Jill was first introduced to TV audiences as Nicola Dobson in Byker Grove when she was a teenager

“So it might be that a cup of tea had been nice… then the more I did that, the more I realised that even though I thought the whole day had been awful, actually there had been 30 seconds when I did have a tiny bit of joy.

“And while  I know this seems like very slim pickings at first, once you learn that power of gratitude, and realise that even on your sh**test day, you can find 10 things to be grateful for, that is quite a realisation.”

Although Jill isn’t expecting everyone to find comfort in all the things which have helped her in the seven years since Matt died, she does have a piece of universal advice that we should all take on board (although I couldn’t help feeling she was looking straight into my soul as she was saying it).

“I think one of the things to keep in mind is that we all just want to feel better really quickly – and so we give up on things very, very quickly, because they haven’t made us feel better immediately… or don’t try them because they sound awkward or possibly uncomfortable.



“So I would say you should try things – and give them a proper try – before you decide whether they’re for you or not.”

Now, while there were a lot of points in the book where I found myself feeling very sad, there was one particular bit, concerning the aforementioned grief retreat Jill attended (and found transformative, by the way) which did make me giggle.

In it, Jill recounts a session in which participants were asked to truly dance like nobody was watching and she talks about it taking a while for her to overcome feeling self-conscious and let go.

I couldn’t help feeling for the people alongside her in the space… confronted with reality of dancing in their most vulnerable state – alongside a Strictly champion.

Jill laughs. “Or think about it the other way – I’ve won Strictly… is everyone expecting me to bust out some moves or do my jive?”

Jill Halfpenny at the post screening Q&A for The Red King in Alnwick earlier this year. Credit: Barry Pells

Doing all the work and allowing herself to feel everything she was feeling has brought Jill to where we find her today – happy and in a good place.
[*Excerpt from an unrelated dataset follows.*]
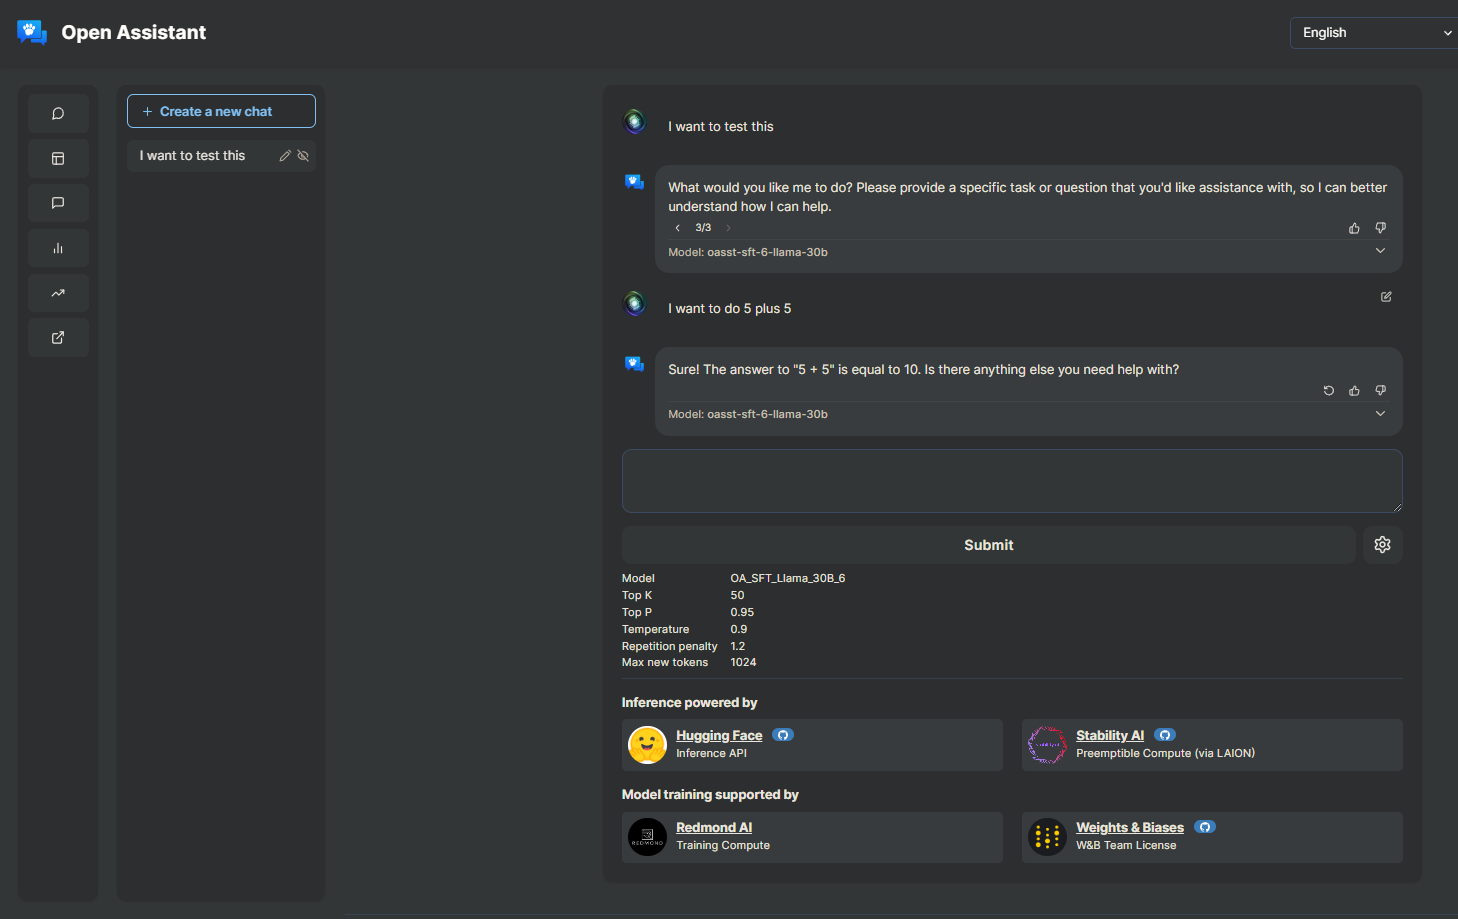Show next response with the right arrow
1458x919 pixels.
727,227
“Realising that you don’t just have to go, well, I’ll just be terribly sad for the rest of my life, and I’ll never be able to find any joy… rather you accept that will be sad about what happened for the rest of your life, but you will find ways to be really happy about other things.”

Alongside the photos of Jill and her Dad and Jill and Matt, the book’s last page of photos feature Jill with her new partner, Ian who she met in 2023.
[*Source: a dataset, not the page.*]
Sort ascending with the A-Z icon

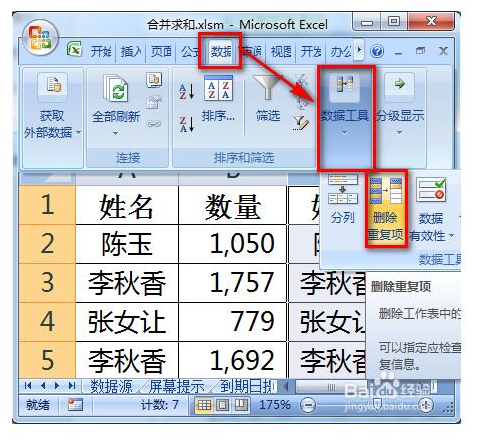(x=186, y=91)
 “It’s really nice to just feel in a of nice, safe and really lovely relationship, you know? Because I think there was a part of me that just thought it just would never happen. But I’m really glad it has. Things are good.”
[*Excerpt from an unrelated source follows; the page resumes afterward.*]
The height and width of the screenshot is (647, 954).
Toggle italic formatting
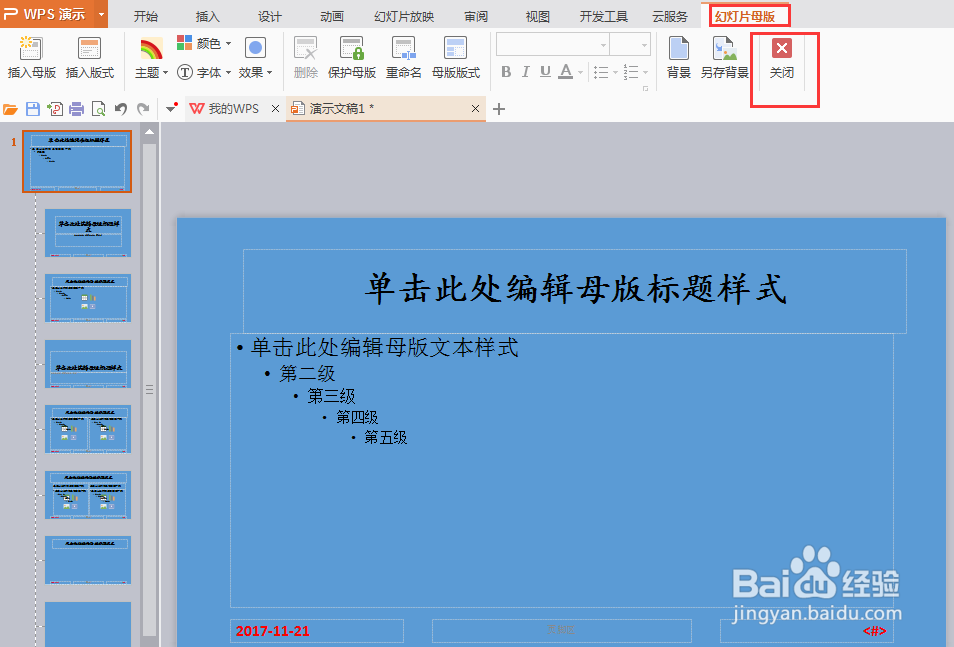[525, 72]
Coming to the end of our peppermint tea (they did find a second teapot, we’ve not been drinking like sparrows) Jill is preparing to go back home to do a couple of online interviews before an evening book event at Newcastle’s Biscuit Factory. Then she’s got appearances on The One Show, This Morning and BBC Woman’s Hour to tick off her list – as well as a couple of podcasts.

Maybe there’s a new career strand in the offing?

“I’m not writing another book,” she laughs. “It was really hard and I found it quite a lonely process, but in terms of anything else which comes of it – who knows?

“I’ve never really been a planner. I’m always just sort of followed my instincts, and then I don’t really think so much after that about what will come of it or what it might lead to.

“My experiences of losing Matt and Dad have really cemented for me that we really don’t know what’s going to happen.

“But it’s always good to just remind yourself of where you’ve been and where you’re at now, to think, ‘you know what? I’m all right. I’ve done all right’. For so long, I never really did that.”